▶ **Your task**
Produce word for word the lines of the data below running from the one that has "Given: Solo audio track A2" to the one that has "Open 009音乐学院 link", inclusive, and no others.

(Stored records)
######

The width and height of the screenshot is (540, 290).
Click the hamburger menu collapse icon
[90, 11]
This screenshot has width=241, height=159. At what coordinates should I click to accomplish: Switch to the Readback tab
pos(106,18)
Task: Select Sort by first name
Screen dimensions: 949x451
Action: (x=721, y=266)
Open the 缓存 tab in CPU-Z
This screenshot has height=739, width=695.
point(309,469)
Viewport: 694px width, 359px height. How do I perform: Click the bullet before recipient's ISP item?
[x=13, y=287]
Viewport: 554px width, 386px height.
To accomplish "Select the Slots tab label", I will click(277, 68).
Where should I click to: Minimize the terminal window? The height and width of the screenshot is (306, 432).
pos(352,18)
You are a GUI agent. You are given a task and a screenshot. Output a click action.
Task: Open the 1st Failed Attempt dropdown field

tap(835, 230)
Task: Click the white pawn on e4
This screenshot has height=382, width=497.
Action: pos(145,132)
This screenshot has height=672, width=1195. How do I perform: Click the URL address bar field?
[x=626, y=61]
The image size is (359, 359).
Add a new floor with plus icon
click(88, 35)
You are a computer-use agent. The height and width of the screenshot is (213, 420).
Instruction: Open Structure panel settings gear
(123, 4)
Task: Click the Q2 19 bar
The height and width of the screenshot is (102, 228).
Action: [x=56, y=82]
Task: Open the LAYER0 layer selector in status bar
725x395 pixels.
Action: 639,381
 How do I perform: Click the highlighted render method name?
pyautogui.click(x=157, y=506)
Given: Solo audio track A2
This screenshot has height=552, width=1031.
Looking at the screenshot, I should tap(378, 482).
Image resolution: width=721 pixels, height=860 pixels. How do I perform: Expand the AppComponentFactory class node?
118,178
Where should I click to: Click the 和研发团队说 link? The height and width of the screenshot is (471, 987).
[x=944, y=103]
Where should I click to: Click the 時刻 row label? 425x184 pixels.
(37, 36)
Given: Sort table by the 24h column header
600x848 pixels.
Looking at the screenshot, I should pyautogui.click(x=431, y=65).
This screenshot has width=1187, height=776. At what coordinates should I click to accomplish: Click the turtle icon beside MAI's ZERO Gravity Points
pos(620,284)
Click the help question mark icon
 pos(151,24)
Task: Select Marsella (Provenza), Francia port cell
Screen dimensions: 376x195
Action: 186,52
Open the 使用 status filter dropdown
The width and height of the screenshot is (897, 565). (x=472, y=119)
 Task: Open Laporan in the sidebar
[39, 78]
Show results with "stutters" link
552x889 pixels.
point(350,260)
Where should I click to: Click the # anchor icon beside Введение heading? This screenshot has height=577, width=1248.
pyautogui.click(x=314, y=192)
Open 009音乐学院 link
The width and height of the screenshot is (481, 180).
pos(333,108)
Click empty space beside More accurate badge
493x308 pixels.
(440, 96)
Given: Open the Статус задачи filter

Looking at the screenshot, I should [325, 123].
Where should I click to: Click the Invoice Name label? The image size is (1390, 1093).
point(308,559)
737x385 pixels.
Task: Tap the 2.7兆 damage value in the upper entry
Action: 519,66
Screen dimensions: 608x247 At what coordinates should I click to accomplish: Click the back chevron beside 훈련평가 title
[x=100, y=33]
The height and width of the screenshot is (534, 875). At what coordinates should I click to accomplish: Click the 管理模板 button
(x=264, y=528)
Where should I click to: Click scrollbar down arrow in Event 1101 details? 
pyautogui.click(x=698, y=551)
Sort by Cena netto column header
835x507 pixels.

######

▶ **Reply**
Given: Solo audio track A2
This screenshot has height=552, width=1031.
Looking at the screenshot, I should tap(378, 482).
Image resolution: width=721 pixels, height=860 pixels. How do I perform: Expand the AppComponentFactory class node?
118,178
Where should I click to: Click the 和研发团队说 link? The height and width of the screenshot is (471, 987).
[x=944, y=103]
Where should I click to: Click the 時刻 row label? 425x184 pixels.
(37, 36)
Given: Sort table by the 24h column header
600x848 pixels.
Looking at the screenshot, I should pyautogui.click(x=431, y=65).
This screenshot has width=1187, height=776. At what coordinates should I click to accomplish: Click the turtle icon beside MAI's ZERO Gravity Points
pos(620,284)
Click the help question mark icon
 pos(151,24)
Task: Select Marsella (Provenza), Francia port cell
Screen dimensions: 376x195
Action: 186,52
Open the 使用 status filter dropdown
The width and height of the screenshot is (897, 565). (x=472, y=119)
 Task: Open Laporan in the sidebar
[39, 78]
Show results with "stutters" link
552x889 pixels.
point(350,260)
Where should I click to: Click the # anchor icon beside Введение heading? This screenshot has height=577, width=1248.
pyautogui.click(x=314, y=192)
Open 009音乐学院 link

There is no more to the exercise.